### The Q3 Earnings Snapshot
Kotak Mahindra Bank reported its third-quarter fiscal year 2026 results, revealing a performance marked by crosscurrents. Standalone net profit saw a modest 4% year-on-year increase, reaching ₹3,446 crore [2, 14, 34]. This was supported by a 5% rise in Net Interest Income (NII) to ₹7,565 crore [8, 14, 19, 34]. However, the bank's Net Interest Margin (NIM) compressed to 4.54% from 4.93% in the prior year, missing analyst expectations and indicating pressure on core lending profitability [2, 8, 13, 19].

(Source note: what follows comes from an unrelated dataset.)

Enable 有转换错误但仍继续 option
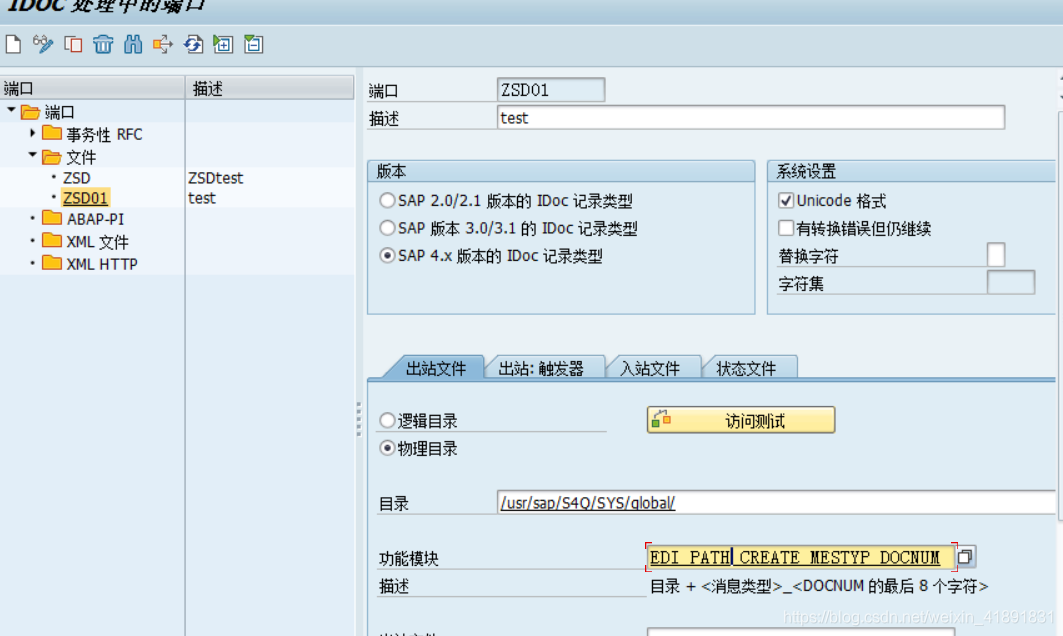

Loan growth remained a bright spot, expanding a healthy 16% year-on-year, driven by segments like mortgages, business banking, and SMEs [News1]. Deposit growth also showed strength, increasing by approximately 14-15% year-on-year, though the CASA ratio saw a sequential dip to 41.3% [2, 8, News1]. Operating expenses showed a notable increase, partly influenced by a one-time impact from new labor codes [31]. While the retail commercial vehicle segment continues to exhibit elevated stress, the bank's overall asset quality showed improvement with a declining Net NPA ratio [2, News1]. The credit card portfolio, however, remains in a transition phase following regulatory actions, with outstanding balances seeing sequential and year-on-year declines [28].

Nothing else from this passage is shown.